When we planned our October trip to New Mexico, the annual Albuquerque International Balloon Fiesta had no bearing on the trip. In fact, I didn’t even remember it existed when finalizing our plans. Our dates were set because of our son’s fall break. So to say we were fortunate our week came during the 42nd annual fiesta is an understatement. Turns out this New Mexico afterthought was one of the highlights of our trip.
This won’t be a “how to” post. I’m not sure I know how to properly visit the Balloon Fiesta, even after spending parts of two days there. But I do have enough experience to say with certainty not to underestimate the potential heartache that can come on Interstate 25. But more on that in a moment.

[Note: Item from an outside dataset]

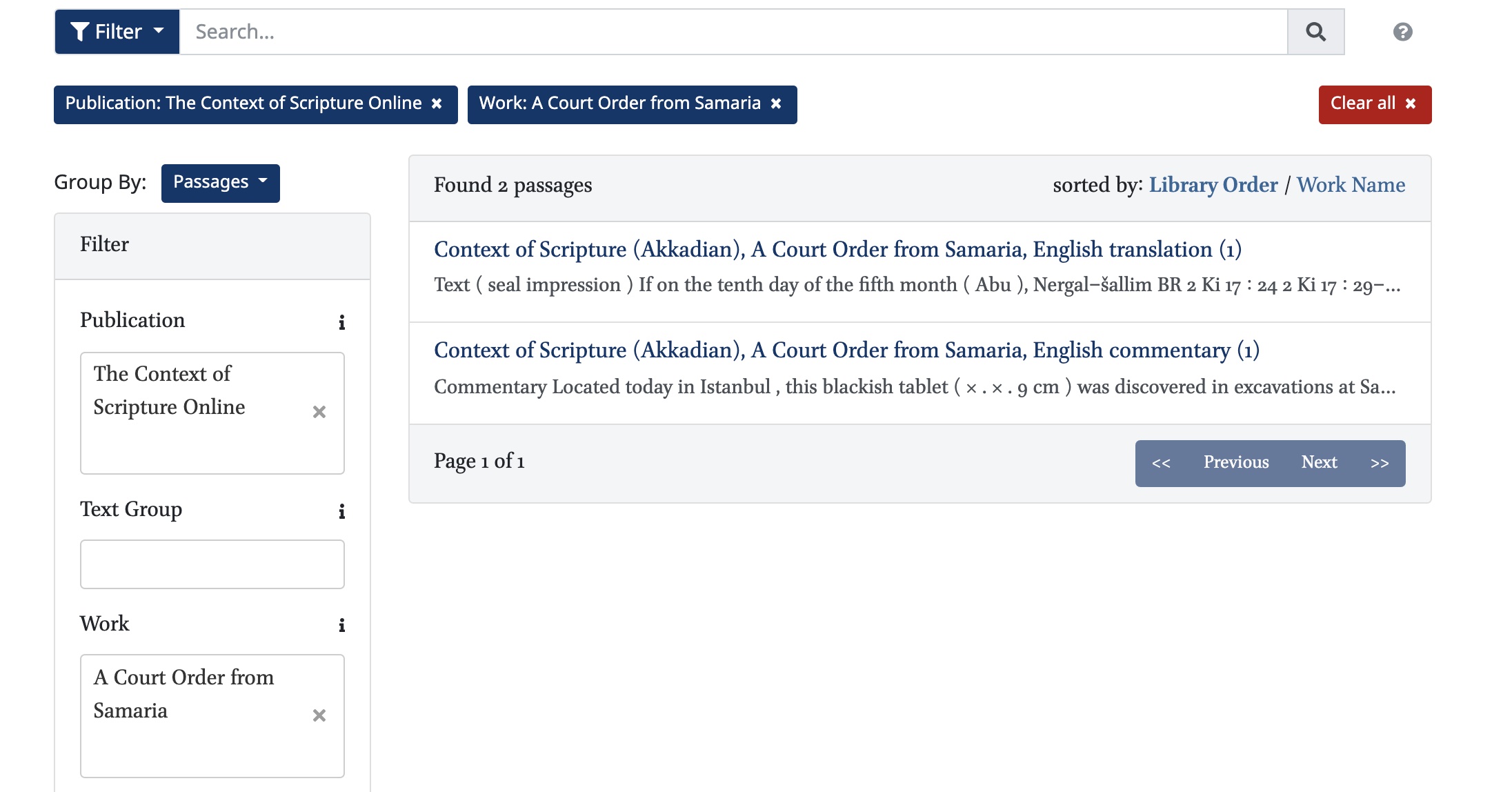Remove the Work: A Court Order filter tag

We visited on the last weekend of the nine-day event. Our Balloon Fiesta experience included the Friday night Special Shape Glowdeo …
followed by a fireworks show …
and culminated with the Saturday morning Mass Ascension.

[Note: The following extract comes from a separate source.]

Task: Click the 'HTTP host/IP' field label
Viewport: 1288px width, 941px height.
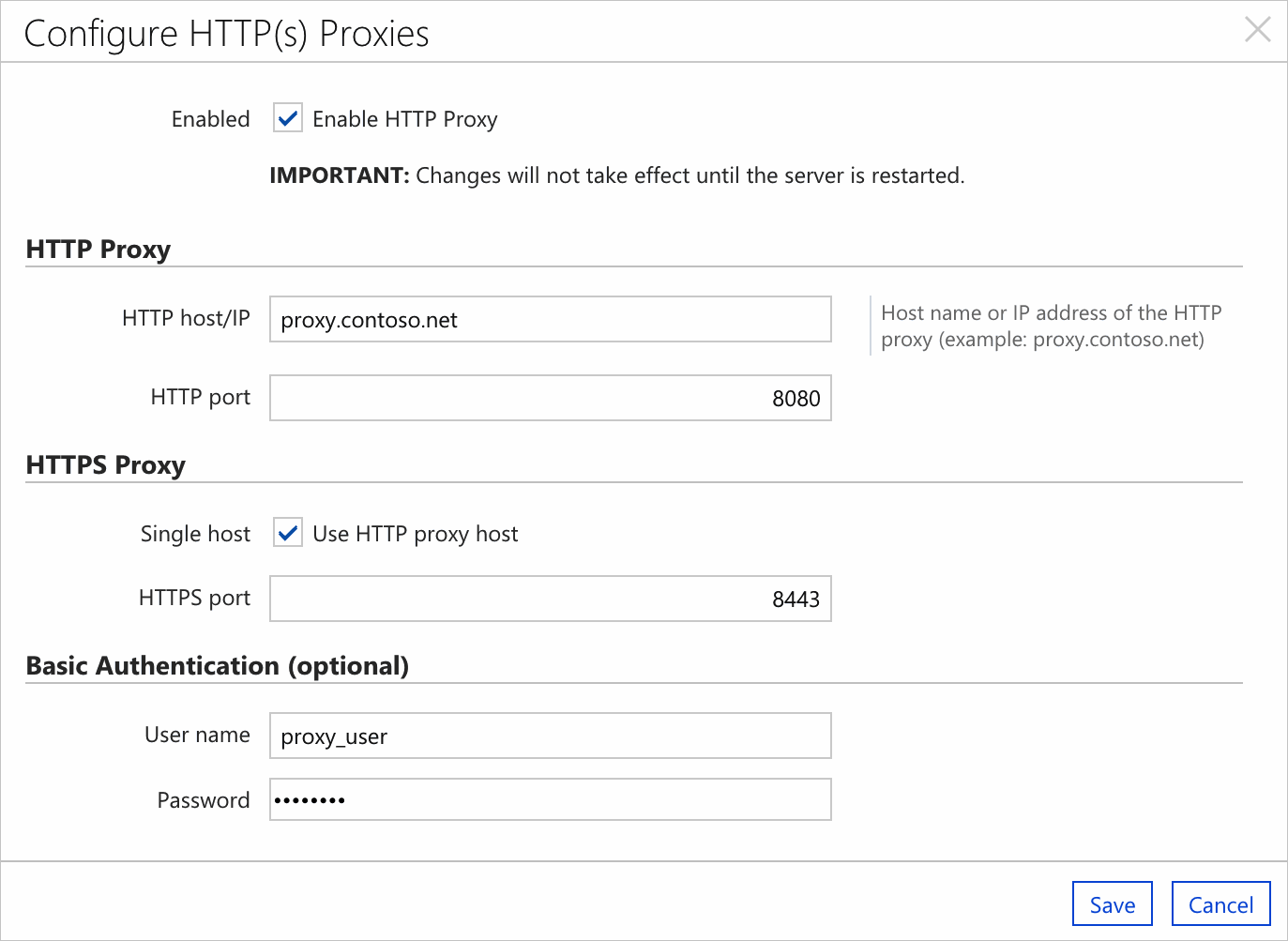Action: click(x=186, y=318)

When planning a trip to Albuquerque for the Balloon Fiesta, prepare far in advance or be prepared to spend more time searching for lodging, not to mention paying extra for rental cars.
The Friday night glow event was really cool. There are a couple of these every year. The first sees the regular balloons fire up, while the second one includes all the special characters, ranging from Big Red of Angry Birds fame to Uncle Sam.
The balloons all begin making their way from being packed into the bed of pickup trucks to glowing.
Renting a car to get to Balloon Fiesta Park — about 10 miles north of downtown — isn’t necessary; from our experience, Albuquerque has a great public transportation system. But the bus line doesn’t run to Balloon Fiesta Park on the weekend. So if you don’t have a car, the only other option is to find your way to a park-and-ride shuttle. Our hotel, Hotel Cascada, provided a shuttle to a park-and-ride lot, and I hear many hotels do the same. But we had a rental car and already had a parking pass, so I took my chances driving.
On Friday night, that wasn’t really a problem. It took almost an hour to drive the nearly 10 miles to Balloon Fiesta Park, but we left with enough time to make it to the Glow event before the balloons started inflating. Saturday, though, well, Saturday was an adventure.
We were told that if we left our hotel by 5:15 a.m. we’d have enough time to get to the park before the start of the Mass Ascension at 7 a.m. Everything was fine until we were about half a mile from our exit on I-25. Then we sat in traffic. And continued sitting. And an hour later, after finally making it to the verge of exiting, we still had about a mile and a half to go and 30 minutes to do it. And I began seeing a few people here and there walking down the interstate exit, making their way to Balloon Fiesta while leaving a partner behind in the car. So I made the same move, having my wife move into the driver’s seat while I put our son on my shoulders and began running to the park.
Yes, I ran with a 6-year-old boy on my shoulders. My shins are still sore days later. But I didn’t come this far and promise my son that he’d see balloons fly and have him watch it all from the car. So as the first balloon launched, I limped into the park with a happy kid on my shoulders. Luckily, Stacey made it in about 20 minutes later, only missing the first handful of balloons lifting off.
So my advice? Leave early. You can sleep tomorrow, but you’ll regret those extra 30 minutes of sleep if you miss the start of the ascension, especially if you travel a long ways to get there like we did.
My only other advice is be amazed. Be amazed at the crowds of observers around each balloon as the crews work their magic to get them inflated, gondolas tipped upright and crew of sometimes a dozen passengers on board before the field referees give the signal for liftoff.
Be amazed at the warmth that comes off the balloons as the sun rises over Sandia Peak to the east.
And be amazed at the sky as it fills with balloons as far as the eye can see.
And after all the fun, be sure to head over to Old Town where the city welcomes balloonists and visitors to the historic Plaza.
The most important thing about the Albuquerque International Balloon Fiesta? Take lots of pictures and be prepared to have a lot of fun.